§ **SUMBER**:
= = = =

Benteng adalah konstruksi bangunan yang (umumnya) dirancang sebagai pertahanan dalam menghadapi situasi perang. Di masa lalu, sebagai sarana mempertahankan diri dari serangan musuh, benteng banyak didirikan di seluruh penjuru dunia. Bentuk dan bahannya pun sangat beragam, mengikuti kondisi geografis dimana benteng itu berdiri serta peradaban dan teknologi yang berkembang pada zamannya.
Di Indonesia, berbagai bentuk benteng pertahanan pernah dibangun oleh kerajaan-kerajaan asli yang menjadi penguasa lokal, serta sejumlah bangsa asing yang pernah berkuasa, atau setidaknya berdagang di wilayah Nusantara, seperti bangsa Spanyol, Portugis, Inggris, Belanda dan Jepang.
Sejak paruh awal abad ke-19, semakin banyak jumlah benteng yang berdiri, khususnya di Pulau Jawa dan Sumatra, saat Pemerintah kolonial Hindia Belanda menerapkan strategi Benteng Stelsel untuk menghadapi berbagai perlawanan. Inti strategi ini adalah membangun benteng-benteng pertahanan berikut jalur transportasi yang saling menghubungkannya, pada setiap wilayah yang berhasil dikuasai.
Strategi yang dirancang oleh Frans David Cochius ini mulai diterapkan pada tahun 1827 oleh Gubernur Jenderal Hendrik Merkus baron de Kock, ditengah berkecamuknya Perang Diponegoro (1825-1830).
Untuk mempersempit gerak pasukan Pangeran Diponegoro, Belanda membangun sejumlah benteng di Semarang, Ambarawa, Muntilan, Kulon Progo dan Magelang, hingga kemudian menghasilkan tak kurang dari 165 benteng baru yang tersebar di Jawa Tengah dan Jawa Timur.
Strategi ini dianggap berhasil ketika Perang Diponegoro berakhir pada tahun 1830 dan dipergunakan kembali saat menghadapi Perang Padri di Sumatra (1803-1838).
Menarik untuk menelusuri dan mengamati keberadaan benteng-benteng yang pernah berdiri kokoh dan menjadi saksi sejarah pada zamannya itu. Sekilas studi visual yang dilakukan Tim Kabare pada foto, ilustrasi serta peta lama dari pertengahan abad ke-18 hingga akhir ke-19, menemukan sejumlah benteng peninggalan masa lalu yang meski tidak merata, tersebar di seluruh penjuru Nusantara.
Di Pulau Sumatera misalnya, berdiri sejumlah benteng diantaranya: Fort de Kock (Bukittinggi, Sumatera Barat), Fort der Capellen (Batusangkar, Sumatra Barat), Fort Poleoe Tjinkoe (Pesisir Selatan, Sumatra Barat), Fort Marlborough (Bengkulu), Fort Palembang (Palembang), Fort Tandjoengpinang dan Fort Prins Hendrik atau Fort Kroonprins (Riau), Fort Toboalij (Bangka), serta Fort Pakanbadak (Kutaraja, Aceh).

= = = =

§ **DATA TERKUMPUL**:
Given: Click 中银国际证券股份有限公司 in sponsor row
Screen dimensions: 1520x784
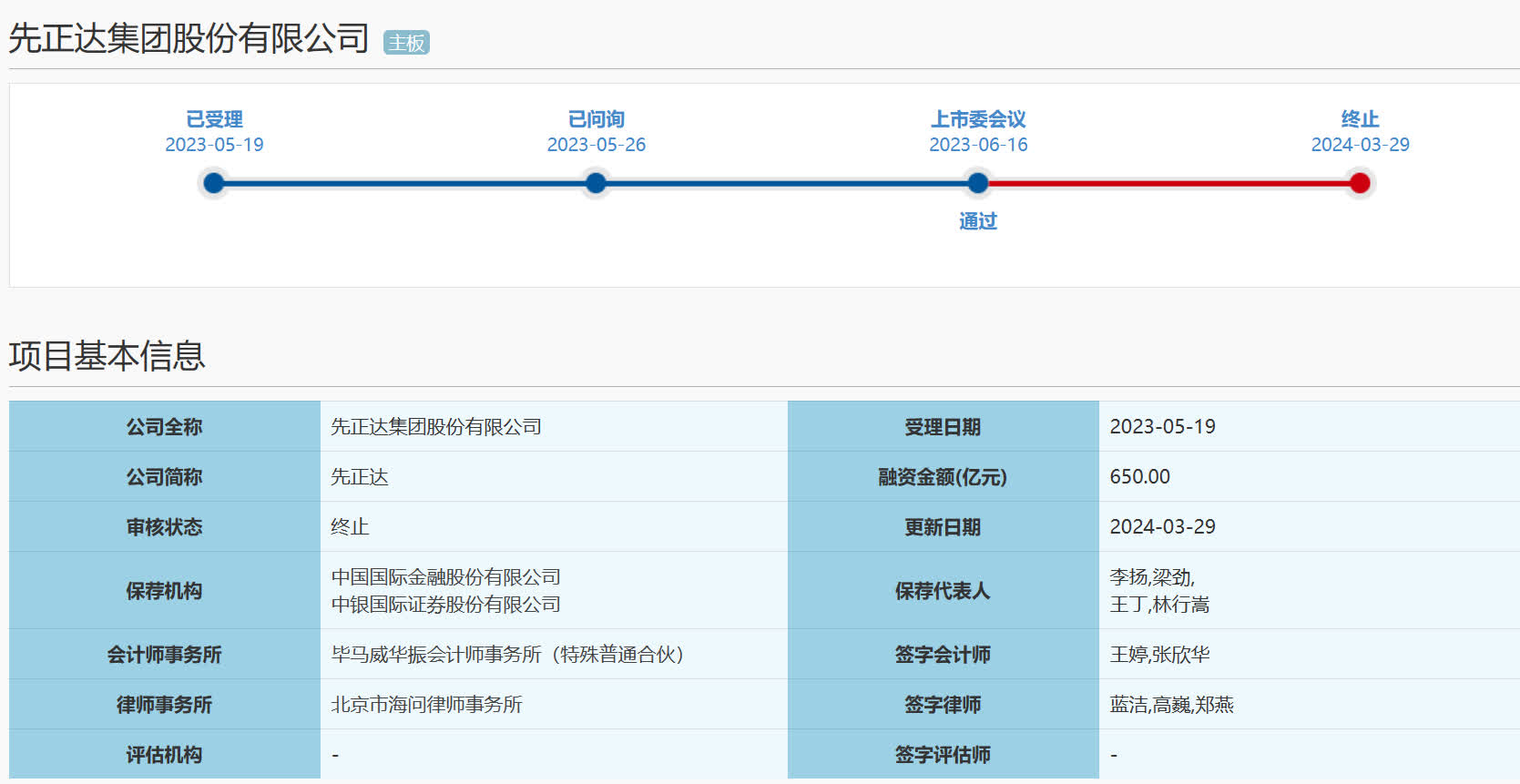Looking at the screenshot, I should click(445, 605).
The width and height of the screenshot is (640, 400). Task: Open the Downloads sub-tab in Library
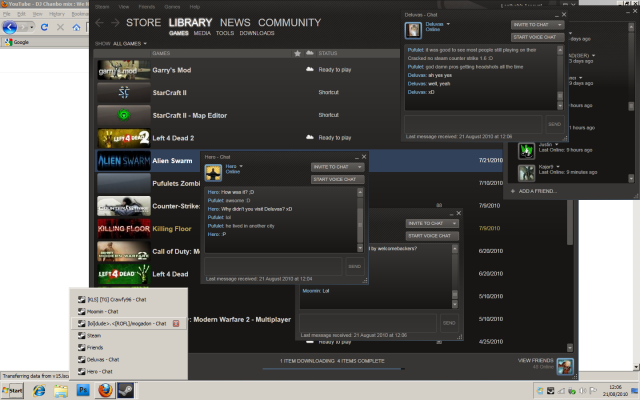[257, 32]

= = = =

§ **TUGAS WAJIB**:
1 – Salin bagian teks tentang benteng, mulai dari "Di Indonesia, berbagai" dan terus sampai "yang berhasil dikuasai.".
2 – Menurut teks tentang benteng, siapa yang merancang strategi Benteng Stelsel?
3 – Teruskan teks tentang benteng dengan tulisan baru yang dimulai tepat setelah kalimat terakhirnya.

§ **JAWABAN**:
1 –
Di Indonesia, berbagai bentuk benteng pertahanan pernah dibangun oleh kerajaan-kerajaan asli yang menjadi penguasa lokal, serta sejumlah bangsa asing yang pernah berkuasa, atau setidaknya berdagang di wilayah Nusantara, seperti bangsa Spanyol, Portugis, Inggris, Belanda dan Jepang.
Sejak paruh awal abad ke-19, semakin banyak jumlah benteng yang berdiri, khususnya di Pulau Jawa dan Sumatra, saat Pemerintah kolonial Hindia Belanda menerapkan strategi Benteng Stelsel untuk menghadapi berbagai perlawanan. Inti strategi ini adalah membangun benteng-benteng pertahanan berikut jalur transportasi yang saling menghubungkannya, pada setiap wilayah yang berhasil dikuasai.

2 – Frans David Cochius.

3 –
Di Pulau Jawa, hampir di setiap kota pernah berdiri benteng. Yang masih bisa dicatat antara lain: Fort Speelwijk (Banten), Fort Diamant (Serang), Castle of Batavia (Jakarta), Fort Prins van Oranje (Semarang), Fort Vredeburg dan Benteng Baluwerti (Yogyakarta), Fort Vastenburg (Solo), Fort Willem II (Ungaran), Fort Willem I (Ambarawa), Fort Kedoeng Kebo (Purworejo), Fort van der Wijck (Gombong), Fort Engelenburg (Klaten), Fort de Hersteller (Salatiga), Fort Djapara (Jepara), Fort Prins Hendrik (Surabaya), Fort Van den Bosch (Ngawi), Fort Erfprins (Gresik) dan Fort Utrecht (Banyuwangi) serta sejumlah benteng di beberapa kota lainnya.
Bangunan benteng juga banyak dijumpai di Kepulauan Maluku, yang hingga pertengahan abad ke-19 pernah menjadi surga rempah-rempah dunia. Di Ambon misalnya, selain Fort Nieuw Victoria yang sampai sekarang masih berdiri kokoh, juga pernah berdiri Fort Amsterdam (Hila), Fort Haarlem (Lima), dan Fort Middelburg (Paso).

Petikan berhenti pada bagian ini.